A 12.4 kilómetros de la meta, el Torito volvió a embestir. Tenía la clasificación general bajo control y podía administrar su ventaja, pero eligió atacar en solitario. No le alcanzó para ganar la última etapa, pero sí para confirmar lo verdaderamente importante: Isaac del Toro conquistó el Tour de Alemania.
Ese ataque retrata al ciclista que es. Del Toro no solamente quiere ganar; quiere hacerlo siendo protagonista. Corre con humildad fuera de la bicicleta y con enorme ambición cuando comienza la batalla.
Apenas atraviesa su tercera temporada en el WorldTour y sus resultados ya permiten colocarlo en la conversación sobre el mejor ciclista mexicano de todos los tiempos. Y quizá lo más emocionante sea pensar en todo lo que todavía le falta por recorrer. Para el Torito, el cielo parece ser apenas otro puerto por escalar.
Alemania también dejó otra gran actuación mexicana. Edgar Cadena terminó décimo de la clasificación general, demostrando que México tiene más talento capaz de competir en este nivel. Como dicen por ahí: “de Iztapalapa para el mundo”.
Mientras tanto, comenzó la Vuelta a España bajo el dominio de Tadej Pogacar y con un UAE dispuesto a ofrecer espectáculo. Allí también aparece México con el jalisciense César Macías, del Burgos Burpellet BH.
A Macías le tocó bailar con la más fea: siendo velocista deberá enfrentarse a una Vuelta cargada de montaña.

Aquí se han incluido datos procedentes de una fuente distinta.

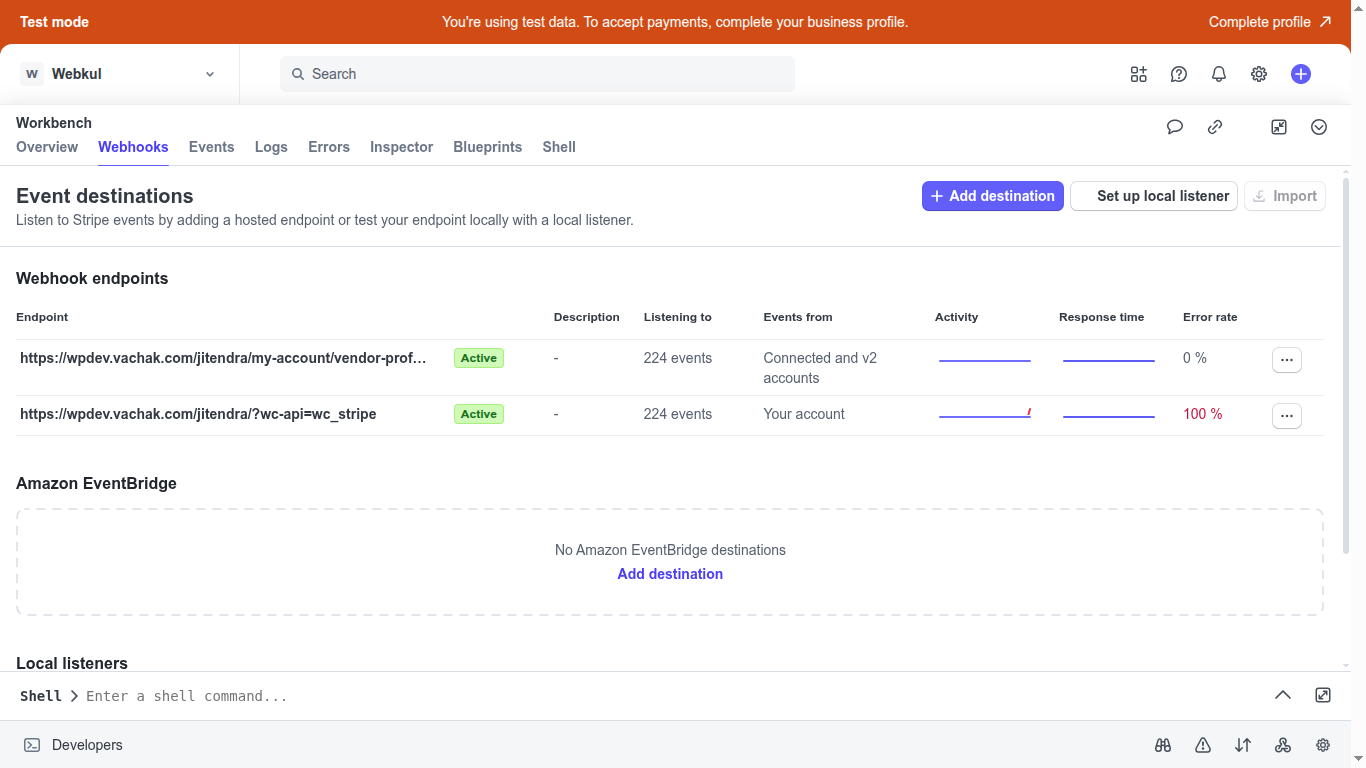The image size is (1366, 768).
Task: Copy the Workbench link icon
Action: point(1215,127)
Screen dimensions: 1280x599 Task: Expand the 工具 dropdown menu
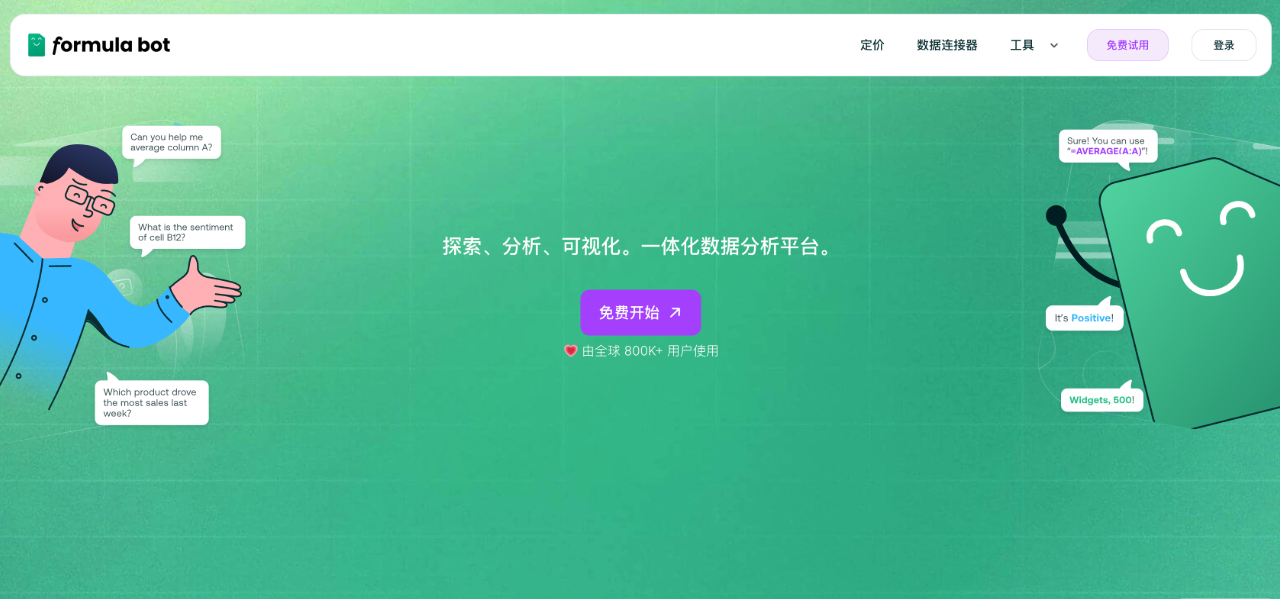click(1022, 44)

Su reto será sobrevivir los grandes puertos, administrar fuerzas y esperar sus oportunidades en las metas volantes y las escasas llegadas favorables para los hombres rápidos.
Fue un domingo de ciclismo con sabor mexicano: Del Toro ganando, Cadena confirmando su calidad y Macías comenzando el desafío de una Gran Vuelta.
Durante muchos años México miró las grandes carreteras europeas desde lejos.
Hoy las recorre, las ataca y también las conquista.